■ **原文**:
╔══
そこで、企業におけるLLMのさまざまな応用例をまとめてみました。この記事では、LLMが解決に役立つ問題の種類や、既存のワークフローに統合する方法についてお伝えします。

1. ナレッジワークを加速させる

LLMは、「文章作成システム」として使用することで、典型的なオフィスワーカーのワークフローを加速できます。これは、ユーザーから提供されたプロンプトに基づいてテキストを素早く生成するLLMの能力のことを指します。

例えば、典型的なオフィスワーカーが、複雑なトピックに関するレポートを書く必要があるとします。何時間もかけて調査し、レポートを作成する代わりに、LLMを使用して最初のドラフトを生成できます。例えば、「ビジネスにおける人工知能の活用の利点についてレポートを書いてください」というような指示をモデルに与えるだけで、モデルが完全なレポートを生成し、それを編集して改良できるのです。

また、オフィスワーカーの時間を大幅に短縮し、生産性を向上させることができます。調査や執筆に何時間も費やす代わりに、作業者は注意を要する他の仕事に集中することができます。また、LLMを使用することで、よく練られた首尾一貫したテキストを生成できるため、文章の質を向上させることも可能です。

ここで重要なのは、LLMを「文章作成システム」として使用することは、人間の入力や編集の必要性を代替するものではないということです。モデルは最初の原稿を生成することができますが、そのテキストが特定のニーズや要件を満たすように編集し、洗練させるのはユーザー次第なのです。

LLMにプロンプトを提供するだけでなく、ユーザーは別のプログラムから構造化データを提供し、モデルがその言語をレポートに取り込むこともできます。これは、構造化データと自然言語の組み合わせを必要とするレポートの作成に特に有効です。

例えば、販売チームが製品の性能に関するレポートを作成する必要があるとします。このケースでは、ユーザーが表計算ソフトでデータを作成し、そのデータをLLMに提供します。このモデルは、そのデータを使って、自然言語フォーマットでデータを組み込んだレポートを作成できます。レポートには、どの製品のパフォーマンスが高いか、どの製品のパフォーマンスが低いか、パフォーマンスを向上させるためにチームが取るべき行動についての洞察が含まれているかもしれません。

構造化データをLLMと組み合わせて使用することで、ユーザーは正確で読みやすいレポートを作成できます。構造化データは必要な情報を提供し、言語モデルはそのデータの周りのストーリー生成に役立ちます。

2. 非構造化データの処理

非構造化データとは、特定の方法で整理されていない情報のことです。例えば、長い段落のテキストは、特定のフォーマットや組織を持っていないため、非構造化データです。
╚══
■ **課題の目的**: 原文によると、LLMを「文章作成システム」として使っても、何の必要性を代替するものではないとされていますか。

■ **データ一覧**:
╔══
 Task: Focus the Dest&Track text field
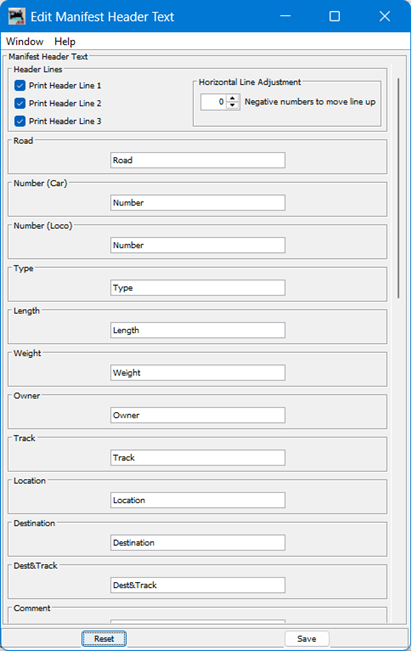click(x=198, y=585)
╚══
■ **回答**: 人間の入力や編集の必要性です。